My partner, Jane and I had a house in Thornbury and Karl Gallagher moved in. He ranted on about Meher Baba being the Avatar, etc. I was a recovering Catholic and only just an agnostic so we’d debate the pros and cons about this Avatar concept usually over some beers and bottles of wine. One day he threw an old beat-up copy of ‘The Godman’ at me and said, “Read this, It’s either bullshit or it’s for real.” So I read it and ‘Listen Humanity” and I had to admit to him that I thought this could be for real.
Not long after we visited Betty in Eltham and I had the opportunity to hold (without gloves) and meditate on Baba’s Sudra. Something happened which made me cry for quite a while and then I felt ‘blessed’. I thought, maybe this is for real.
A few years later I made it to India and at the 25th Amartithi I bowed down at The Samadhi. Then, I knew, this was for real.
If it hadn’t been for Karlos ‘Wetbrain’ Gallagher I may never have found Baba as The Real.
Thanks Karlos. Jai Baba!
Margaret’s place at Christmas Hills 199-? Jal and I with Dolly and Mehru crushed in between everyone else at the back. Notice Benny getting a closer look at the picture of Baba that Jane is holding up?
Benny was a Baba Dog (probably a human by now!) Everyone that went to the meetings at Betty’s in the 90’s or had to step over him laying across Bhau’s hotel room door amongst the shoes knows.
One night we gave Benny a proper bath. Later he went out for a stroll as was his want – he was never locked in. He always had a few old ladies around the area that would leave a bowl of food and some water out for him not to mention every shop round the corner catered for him.

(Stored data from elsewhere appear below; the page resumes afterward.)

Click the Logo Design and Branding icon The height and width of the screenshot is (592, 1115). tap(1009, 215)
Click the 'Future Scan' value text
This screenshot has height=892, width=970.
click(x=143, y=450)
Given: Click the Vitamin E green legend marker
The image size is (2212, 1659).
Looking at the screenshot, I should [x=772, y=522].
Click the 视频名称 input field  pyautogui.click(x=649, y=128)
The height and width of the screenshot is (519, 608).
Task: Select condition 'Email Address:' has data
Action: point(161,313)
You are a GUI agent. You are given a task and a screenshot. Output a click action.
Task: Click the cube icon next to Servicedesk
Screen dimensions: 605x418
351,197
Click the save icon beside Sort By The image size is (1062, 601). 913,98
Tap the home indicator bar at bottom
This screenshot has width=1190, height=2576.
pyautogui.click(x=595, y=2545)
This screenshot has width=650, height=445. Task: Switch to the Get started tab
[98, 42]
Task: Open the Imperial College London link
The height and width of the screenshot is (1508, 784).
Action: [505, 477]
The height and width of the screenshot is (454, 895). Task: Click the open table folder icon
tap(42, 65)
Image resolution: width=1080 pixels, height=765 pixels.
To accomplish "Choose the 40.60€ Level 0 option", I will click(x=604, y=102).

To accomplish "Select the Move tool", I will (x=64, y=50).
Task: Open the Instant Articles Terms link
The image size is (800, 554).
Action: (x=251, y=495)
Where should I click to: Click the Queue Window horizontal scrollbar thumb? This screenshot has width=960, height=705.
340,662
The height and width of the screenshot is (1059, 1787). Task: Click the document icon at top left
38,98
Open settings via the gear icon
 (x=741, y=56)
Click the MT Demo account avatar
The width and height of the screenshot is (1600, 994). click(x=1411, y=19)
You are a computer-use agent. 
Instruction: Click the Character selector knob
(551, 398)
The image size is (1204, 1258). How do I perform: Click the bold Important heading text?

Next day he wasn’t around. Then we discovered his collar (with rego clip) on the bathroom floor. We went out cruising, looking everywhere for him but he was nowhere to be found. Even the butcher who gave him a huge Saveloy everyday hadn’t seen him! That wasn’t good. We were worried that something terrible had happened to him. We prayed to Baba to watch over him and keep him safe. We drove home and rang the pound. Yes they did have a blonde dog without rego which had been picked up in Thornbury the night before. We were jubilant “Thank you Baba. Jai Baba etc.” We picked him up and drove home.
He barged through the front door and ran into the lounge-room which had a bay window with a ledge around it on which was a picture of Baba. Benny jumped up, put a claw on either side of it, and just stood there on his hind legs smiling at Baba and Baba smiling back at him for what seemed ages. Then he got down, bowed then went to check out the rest of the house. Baba Dog? Sure was! He knew… Jai Baba!